Page:
Devant la véritable catastrophe industrielle qu’est la série de SF Raised By Wolves, le téléspectateur accablé en est réduit à se demander quel a été le rôle de son idole Ridley Scott dans cette sombre affaire.
Même si l’on a, depuis un certain temps, du mal à associer le nom de Ridley Scott avec une quelconque réussite cinématographique, l’annonce de la sortie d’une nouvelle série de SF à laquelle il était intimement associé, Raised By Wolves, a provoqué une certaine excitation : quand on a appris que notre cher vétéran des histoires d’androïdes devenant humains et de monstres extra-terrestres avait réalisé deux premiers épisodes sur les 10 de cette première saison (… et confié trois autres à son fils Luke…), la plupart d’entre nous ont interprété le fait que le showrunner, Aaron Guzikowski, n’avait jusque-là pas grand-chose de conséquent à son actif (hormis quand même le scénario de Prisoners de Villeneuve…) comme la preuve que la série serait avant tout le « bébé » de Scott.
Et de fait, le premier épisode, assez impressionnant, porte la marque du grand réalisateur britannique : entre les thématiques (multiples…) abordées – la création de la vie, la survie sur une planète hostile, la place des androïdes dans le futur de l’humanité – et l’ampleur assez majestueuse de la mise en scène, et ce d’autant que HBO semblait avoir mis un « max » (humour) de moyens dans la série, renvoyait directement à la filmographie de Scott. Bien sûr, on pouvait rapidement tiquer devant la laideur kitsch de certains décors, vêtements, etc. (et ne parlons même pas du Necromancer !), et devant le gloubi-boulga assez gênant de la « réflexion » sur les guerres de religion, mais on se sentait d’humeur généreuse devant un projet ambitieux qui méritait notre attention.
Or, arrivés à la fin du dixième épisode, quand le générique défile, on ne ressent rien d’autre qu’un mélange de fatigue et de soulagement, et l’envie de claironner qu’on vient de survivre à la série la pire et la plus ennuyeuse de 2020. On est forcément un peu déstabilisés par un nombre raisonnable de critiques positives, qu’on a envie de justifier par la fidélité insane des fans de Scott à leur leader iconique (pas très loin des disciples de Sol, nos amis !), car on peine à identifier une seule chose positive à dire à propos de ce naufrage… hormis quand même la présence magnétique de l’actrice danoise Amanda Collin qui rendrait fascinante, au hasard, la lecture des conditions d’utilisation de Google.

Matériel fourni:
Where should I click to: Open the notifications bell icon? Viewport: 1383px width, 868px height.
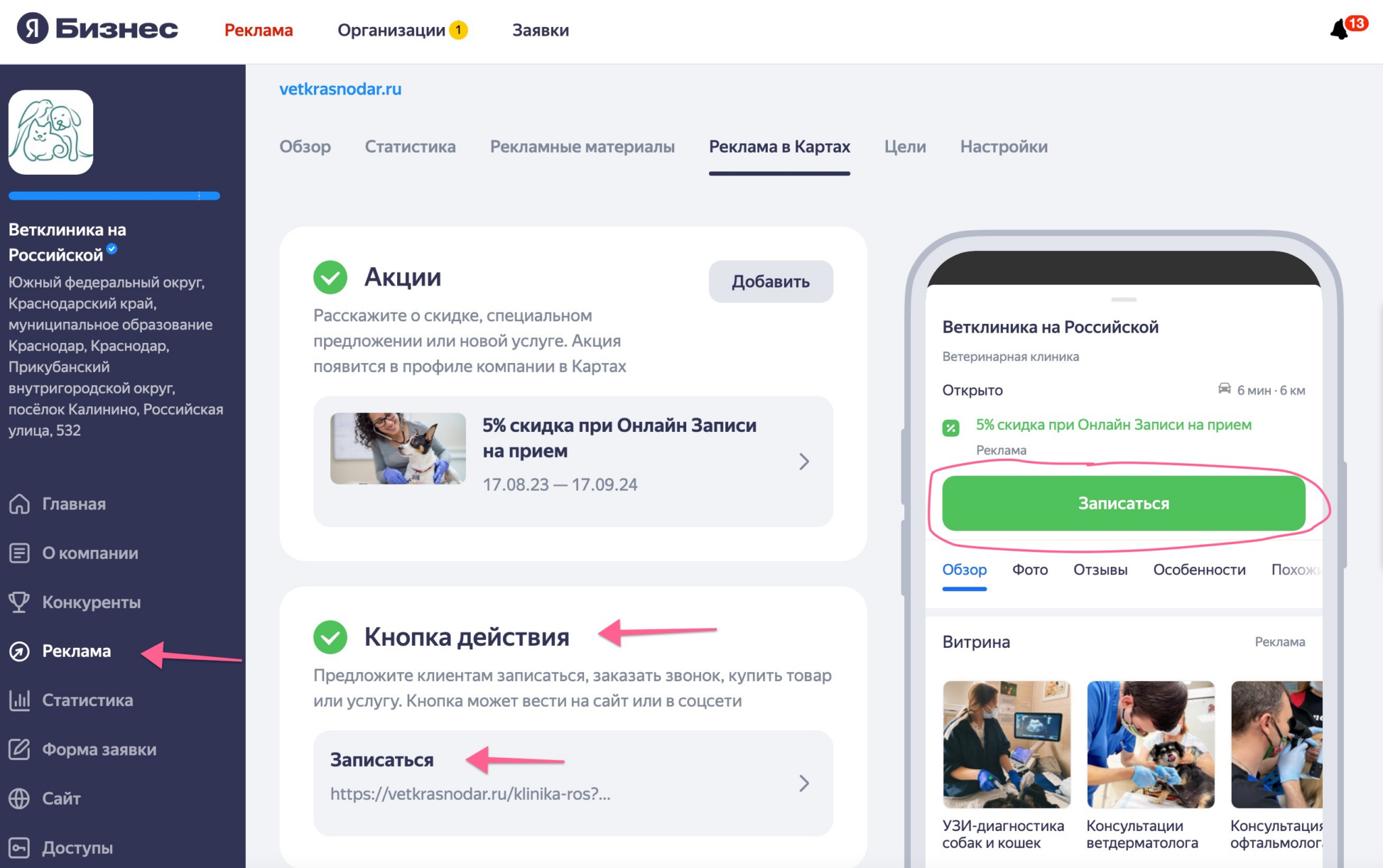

Exercice écrit:
Recopiez mot pour mot le passage de la critique de Raised By Wolves qui commence par « Devant la véritable » et va jusqu'à « cette sombre affaire. ».

Réponse attendue:
Devant la véritable catastrophe industrielle qu’est la série de SF Raised By Wolves, le téléspectateur accablé en est réduit à se demander quel a été le rôle de son idole Ridley Scott dans cette sombre affaire.